What you have to do: Rework the Radulfus Ardens text from "He is known" to "theology and ethics.", putting "methodical" in place of "systematic".

Radulfus Ardens (Raoul Ardens) (died c. 1200) was a French theologian and early scholastic philosopher of the 12th century. He was born in Beaulieu, Poitou.

He is known for his Summa de vitiis et virtutibus or Speculum universale (universal mirror). It is in 14 volumes and is a systematic work of theology and ethics.

In his time, he was celebrated as a preacher, and a large number of his sermons survive. He was under the influence of Gilbert de la Porrée. He is thought to have been a student of Peter the Chanter.

He served as a chaplain to Richard I of England, through most of the 1190s.

References

Johannes Gründel, Die Lehre des Radulfus Ardens von den Verstandestugenden auf dem Hintergund seinen Seelenlehre, Munich et al.: Schöningh, 1976, (=Veröffentlichungen des Grabmann-Institutes zur Erforschung der mittelalterlichen Theologie und Philosophie; N.F., vol. 27 Münchener Universitäts-Schriften, Fachbereich katholische Theologie), simultaneously Munich, Univ., Habil.-Schr., 1966. .

Data section:
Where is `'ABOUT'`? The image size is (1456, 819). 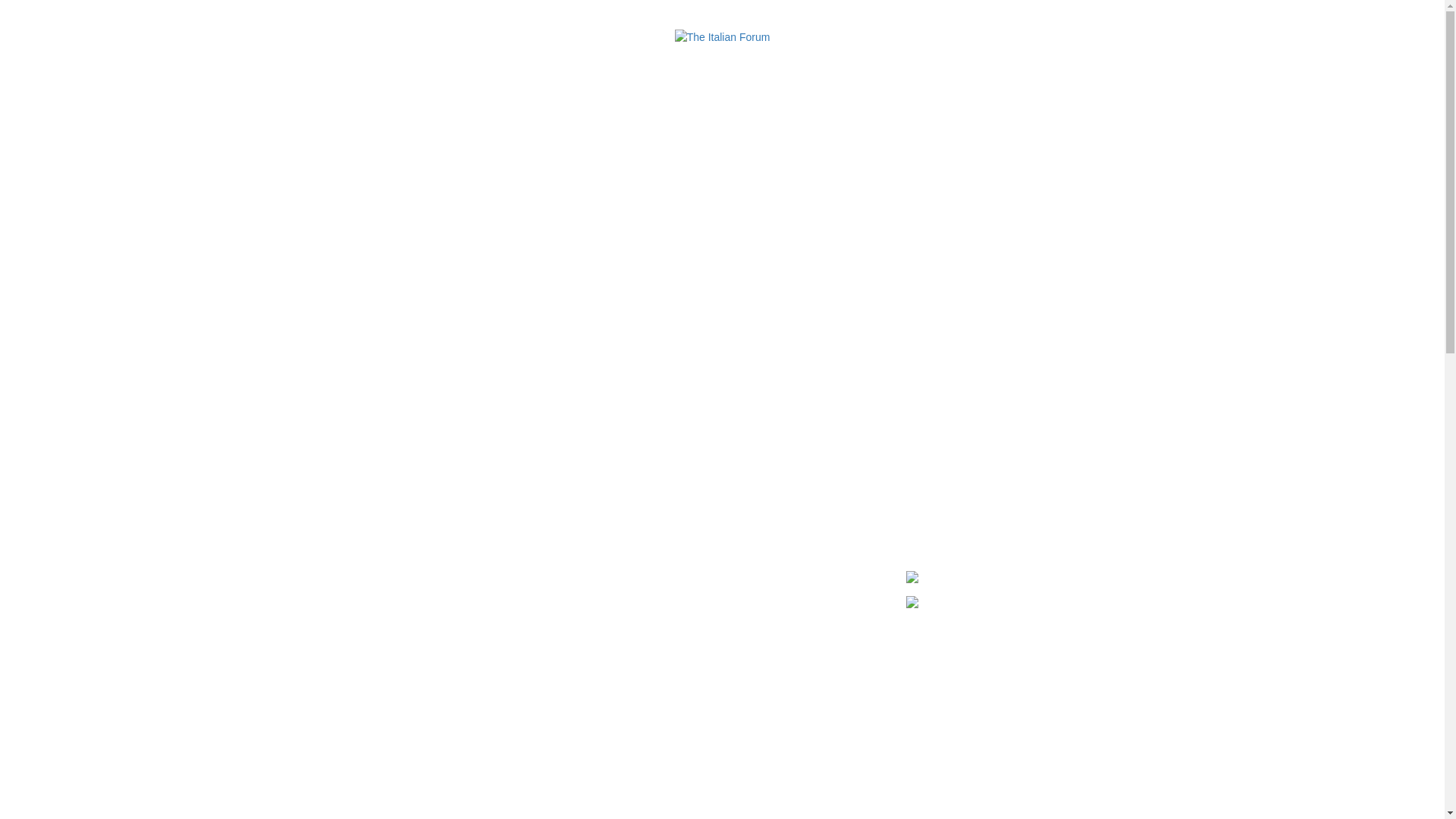
'ABOUT' is located at coordinates (371, 48).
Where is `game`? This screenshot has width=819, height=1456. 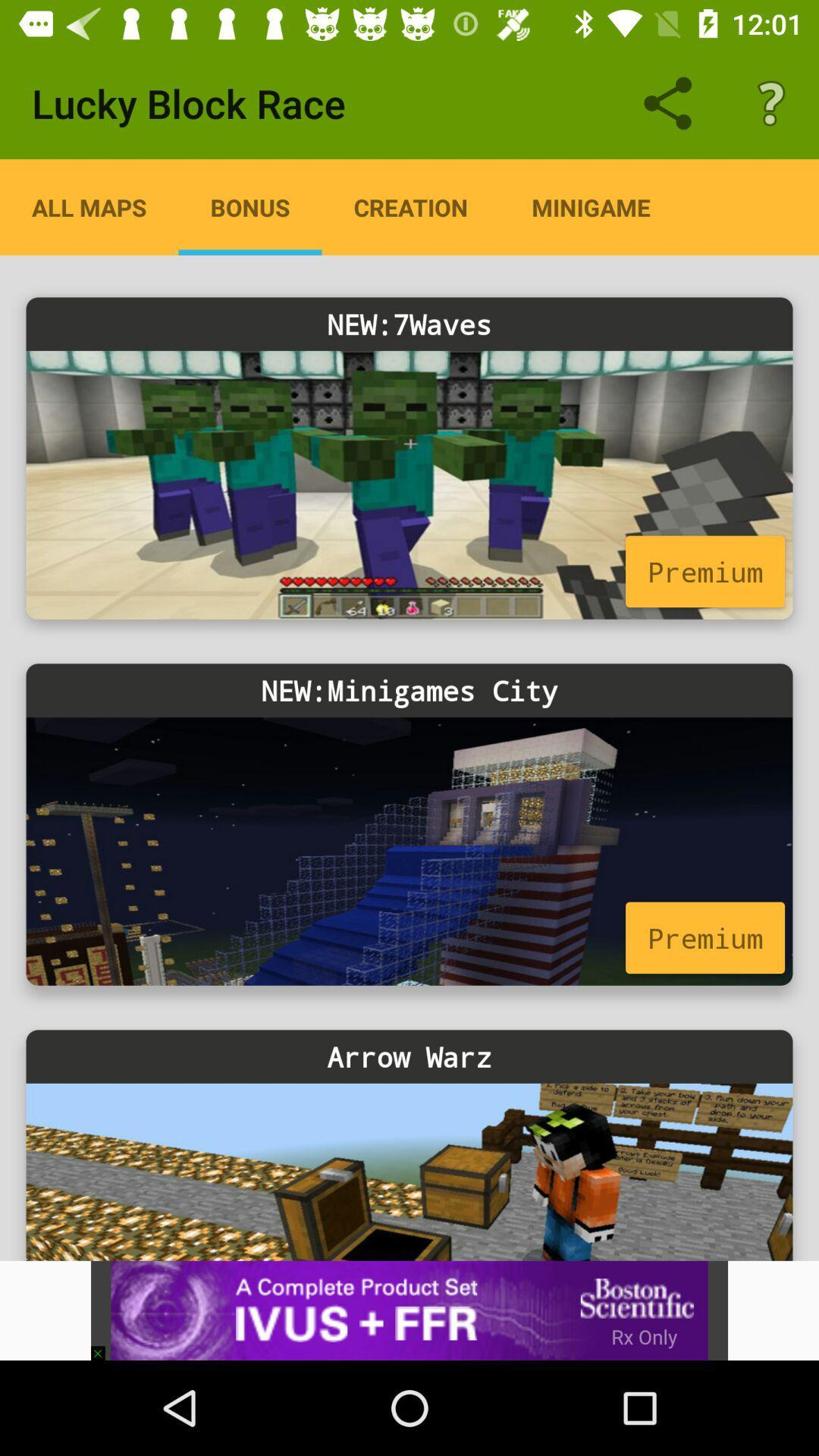 game is located at coordinates (410, 851).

Solution:
He is known for his Summa de vitiis et virtutibus or Speculum universale (universal mirror). It is in 14 volumes and is a methodical work of theology and ethics.